#### WRITTEN REQUEST A
Scale the rows from the one containing "Where should I" down through the one containing "The height and", both included, and repeat only those rows with the requests unchanged. Multiply every coordinate in the answers by 0.7 and round to whole numbers with halves going up, leaving the pictures out.

#### TEXT SECTION
▶
For specifics of each method see Line — Spectral line metadata..

• setupperenergy - set the upper energy value
• setlowerenergy - set the lower energy value
• getupperenergy - get the upper energy value
• getlowerenergy - get the lower energy value
• setkey - change the value of an attribute
• write - write the class out to disk as XML
• isequal - compare this Line class with another

## Individual AT Designs¶

### File_AT¶

Description

File_AT creates a File_BDP that contains a reference to an arbitrary file. It has no real use (yet), except for bootstrapping a Flow AT series, where it can be used to test the (large scale) system performance. See also Ingest_AT for a real task that bootstraps a flow.

Use Case

Currently only used by Flow ATs for testing purposes, and thus useful to bootstrap a flow, since it can start from an empty directory, and create a zero length file. This means you can create realistic flows, in the same sense as full science flows, and measure the overhead of ADMIT and the FlowManager.
◀
#### RECORDED DATA
▶
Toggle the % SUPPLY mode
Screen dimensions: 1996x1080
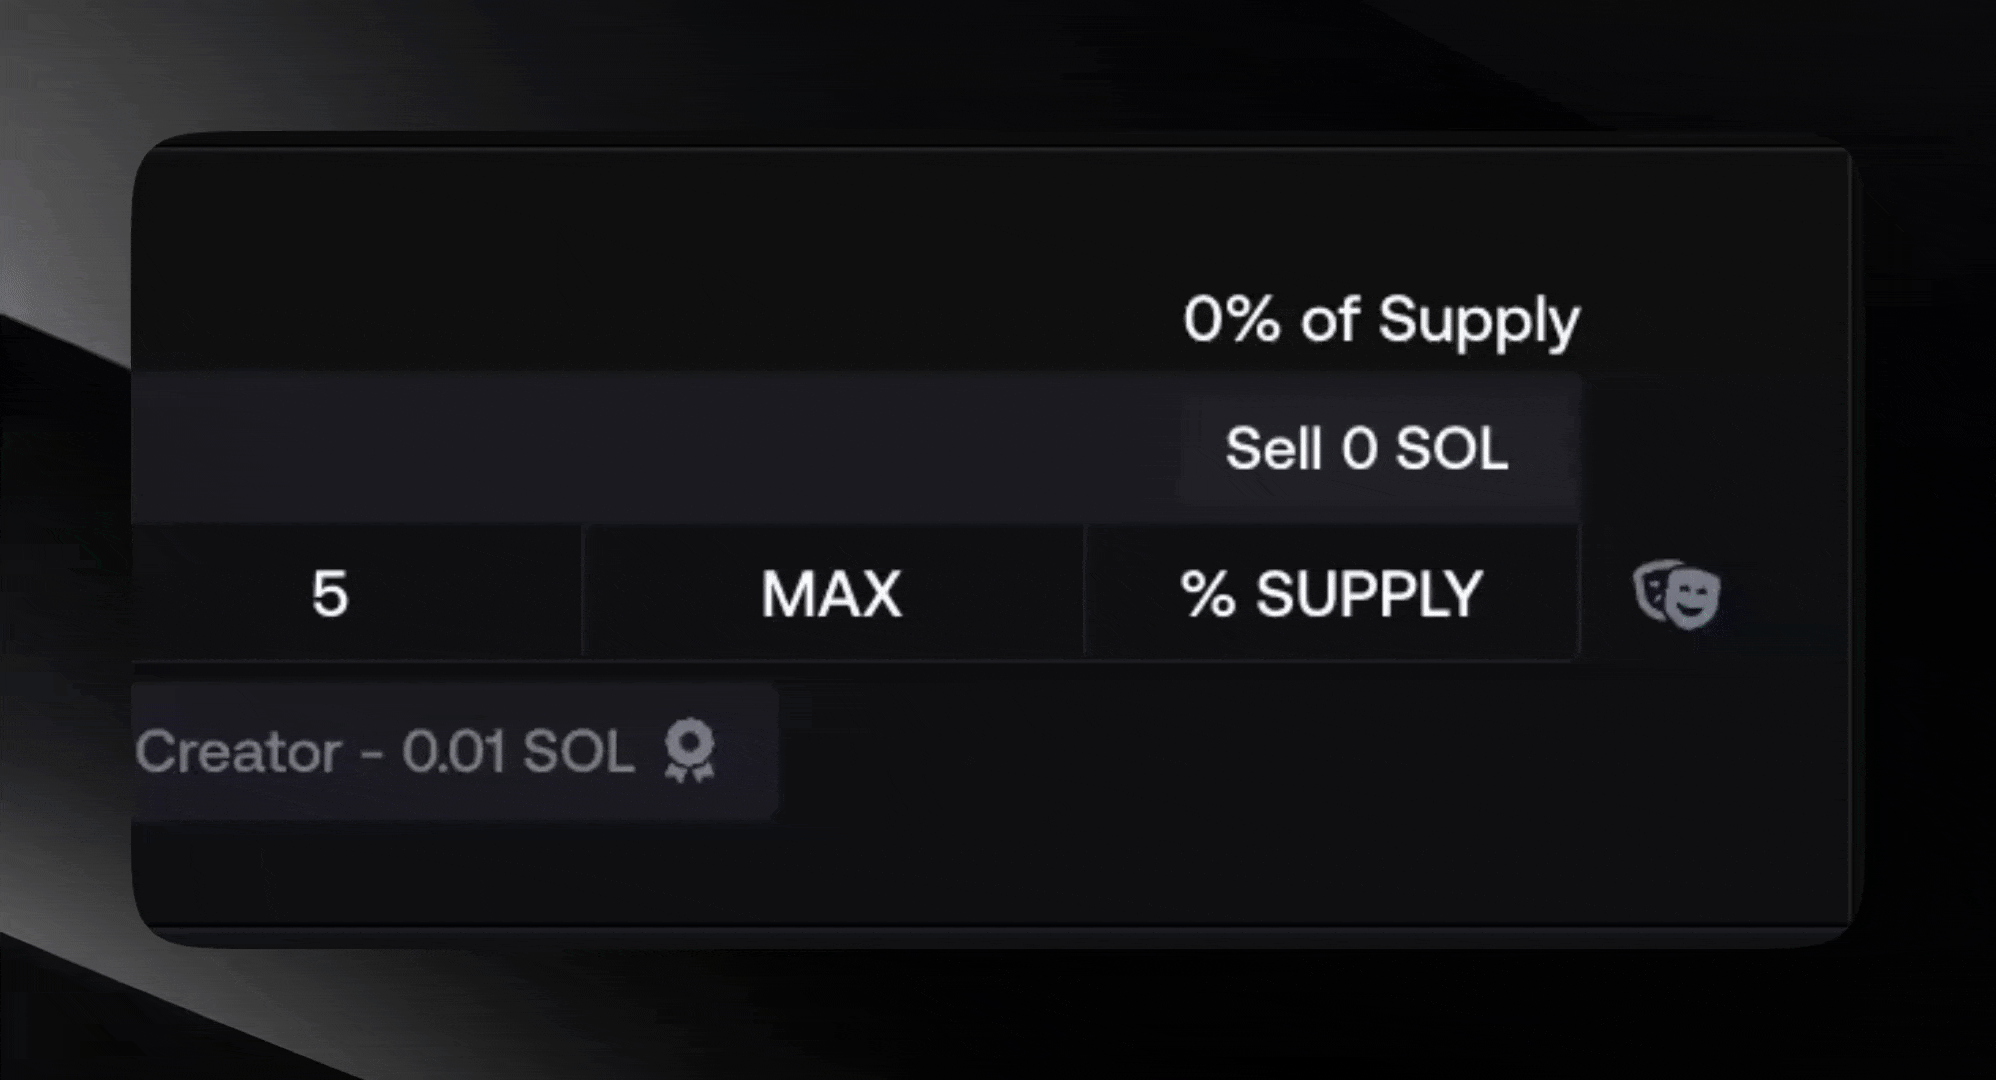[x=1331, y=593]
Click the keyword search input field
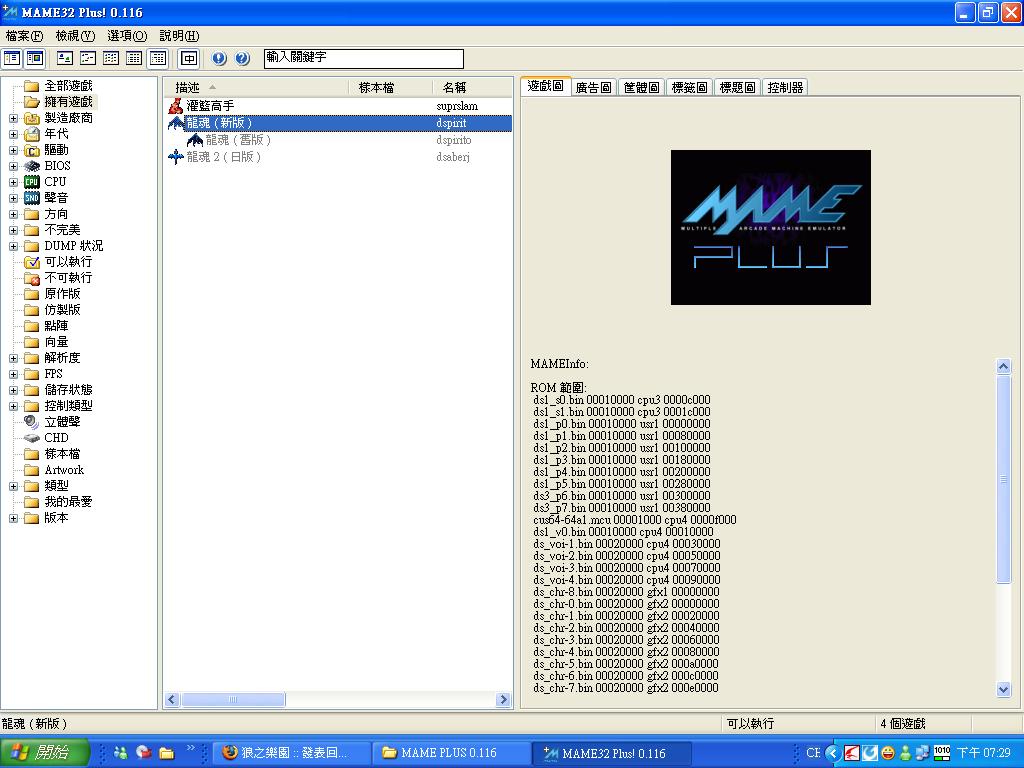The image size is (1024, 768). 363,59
◀
▶
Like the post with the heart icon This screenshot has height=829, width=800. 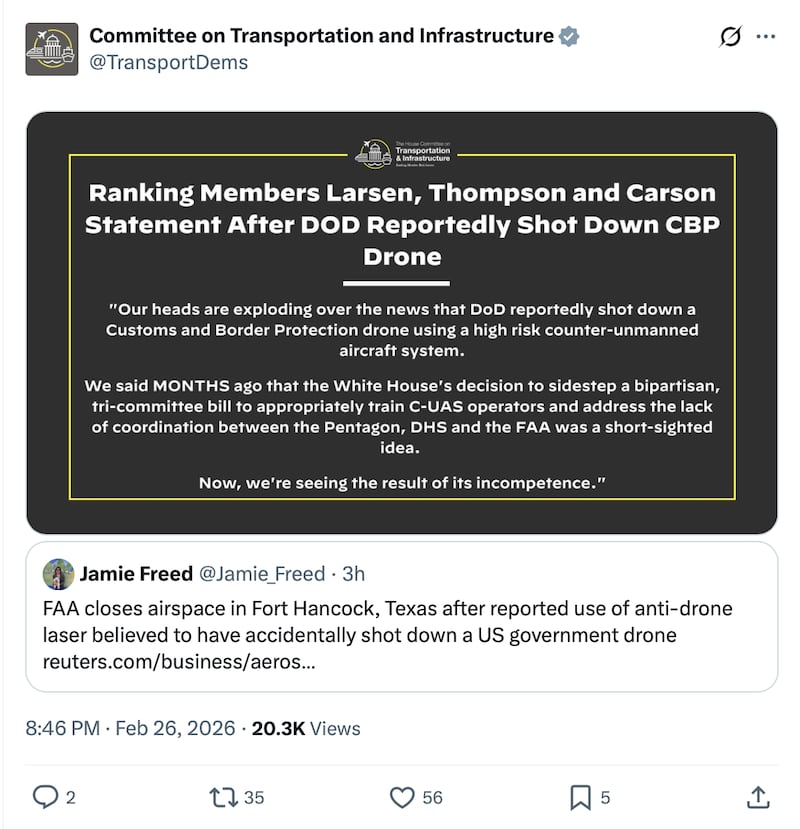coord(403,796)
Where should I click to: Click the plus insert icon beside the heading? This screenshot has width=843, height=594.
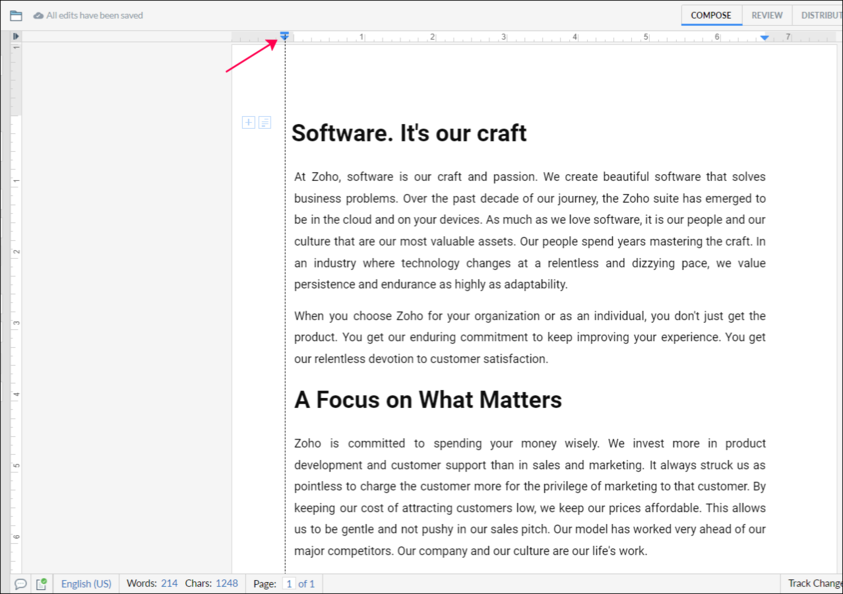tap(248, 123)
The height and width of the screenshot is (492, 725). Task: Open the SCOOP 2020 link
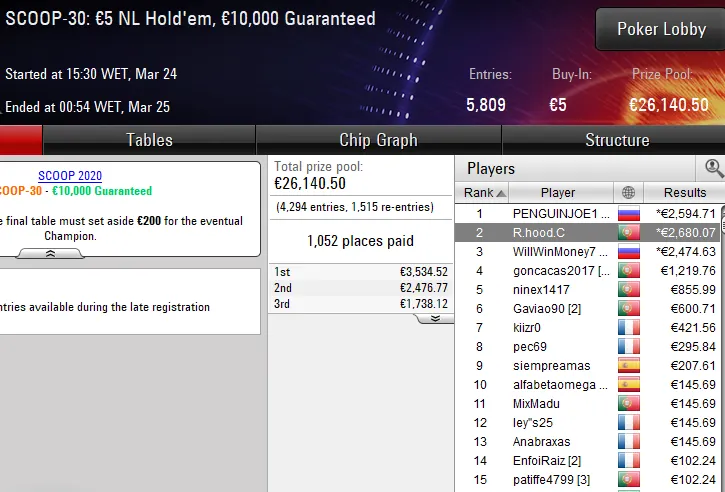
◀
▶
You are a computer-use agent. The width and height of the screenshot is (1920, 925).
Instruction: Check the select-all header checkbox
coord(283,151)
◀
#### WRITTEN REQUEST B
Repeat everything in the File_AT section from "Description" down to "bootstraps a flow.", swapping "arbitrary" for "external".

#### EXPECTED OUTPUT A
Where should I click to: Click the plus insert icon beside the heading? This screenshot has width=843, height=594.
tap(174, 86)
The height and width of the screenshot is (492, 725). Task: Open the SCOOP 2020 link

#### EXPECTED OUTPUT B
Description

File_AT creates a File_BDP that contains a reference to an external file. It has no real use (yet), except for bootstrapping a Flow AT series, where it can be used to test the (large scale) system performance. See also Ingest_AT for a real task that bootstraps a flow.